### ÉNONCÉ
Veuillez recopier les lignes du listing en commençant par celle qui contient « Click the locked Serial Number padlock » et en allant jusqu'à celle qui contient « Action: (x=37, y=152) », en modifiant seulement « padlock », qui devient « lock ».

········

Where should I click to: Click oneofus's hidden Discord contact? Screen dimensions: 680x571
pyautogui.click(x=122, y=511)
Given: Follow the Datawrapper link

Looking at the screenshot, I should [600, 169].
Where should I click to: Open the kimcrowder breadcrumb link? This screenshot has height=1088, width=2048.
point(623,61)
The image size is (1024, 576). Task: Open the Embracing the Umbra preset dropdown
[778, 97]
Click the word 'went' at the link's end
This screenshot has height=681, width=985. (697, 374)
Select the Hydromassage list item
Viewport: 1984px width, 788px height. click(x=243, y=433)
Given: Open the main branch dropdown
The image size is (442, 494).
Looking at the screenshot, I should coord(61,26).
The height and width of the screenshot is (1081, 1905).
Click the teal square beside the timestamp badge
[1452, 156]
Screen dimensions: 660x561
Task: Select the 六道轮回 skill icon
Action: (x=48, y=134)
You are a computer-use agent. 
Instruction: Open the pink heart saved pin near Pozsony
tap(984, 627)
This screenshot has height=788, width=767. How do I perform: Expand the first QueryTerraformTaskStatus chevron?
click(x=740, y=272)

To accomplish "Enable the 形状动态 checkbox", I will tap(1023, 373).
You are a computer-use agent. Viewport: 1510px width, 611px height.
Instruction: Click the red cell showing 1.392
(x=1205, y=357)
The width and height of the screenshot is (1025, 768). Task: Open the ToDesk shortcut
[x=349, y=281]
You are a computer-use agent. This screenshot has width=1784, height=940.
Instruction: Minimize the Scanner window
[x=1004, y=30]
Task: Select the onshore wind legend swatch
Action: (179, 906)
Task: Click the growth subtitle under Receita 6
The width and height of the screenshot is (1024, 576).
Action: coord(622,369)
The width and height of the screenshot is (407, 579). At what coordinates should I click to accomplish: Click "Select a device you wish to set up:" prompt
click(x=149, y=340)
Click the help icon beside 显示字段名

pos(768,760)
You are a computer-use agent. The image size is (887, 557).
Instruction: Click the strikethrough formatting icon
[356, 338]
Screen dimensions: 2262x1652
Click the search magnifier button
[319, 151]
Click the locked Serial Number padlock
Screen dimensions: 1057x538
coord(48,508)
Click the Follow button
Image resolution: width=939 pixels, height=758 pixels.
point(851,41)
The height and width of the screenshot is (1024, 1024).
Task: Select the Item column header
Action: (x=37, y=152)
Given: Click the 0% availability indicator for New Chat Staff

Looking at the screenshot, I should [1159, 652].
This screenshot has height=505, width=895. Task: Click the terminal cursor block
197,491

········

### CORRIGÉ
Click the locked Serial Number lock
Screen dimensions: 1057x538
coord(48,508)
Click the Follow button
Image resolution: width=939 pixels, height=758 pixels.
point(851,41)
The height and width of the screenshot is (1024, 1024).
Task: Select the Item column header
Action: (x=37, y=152)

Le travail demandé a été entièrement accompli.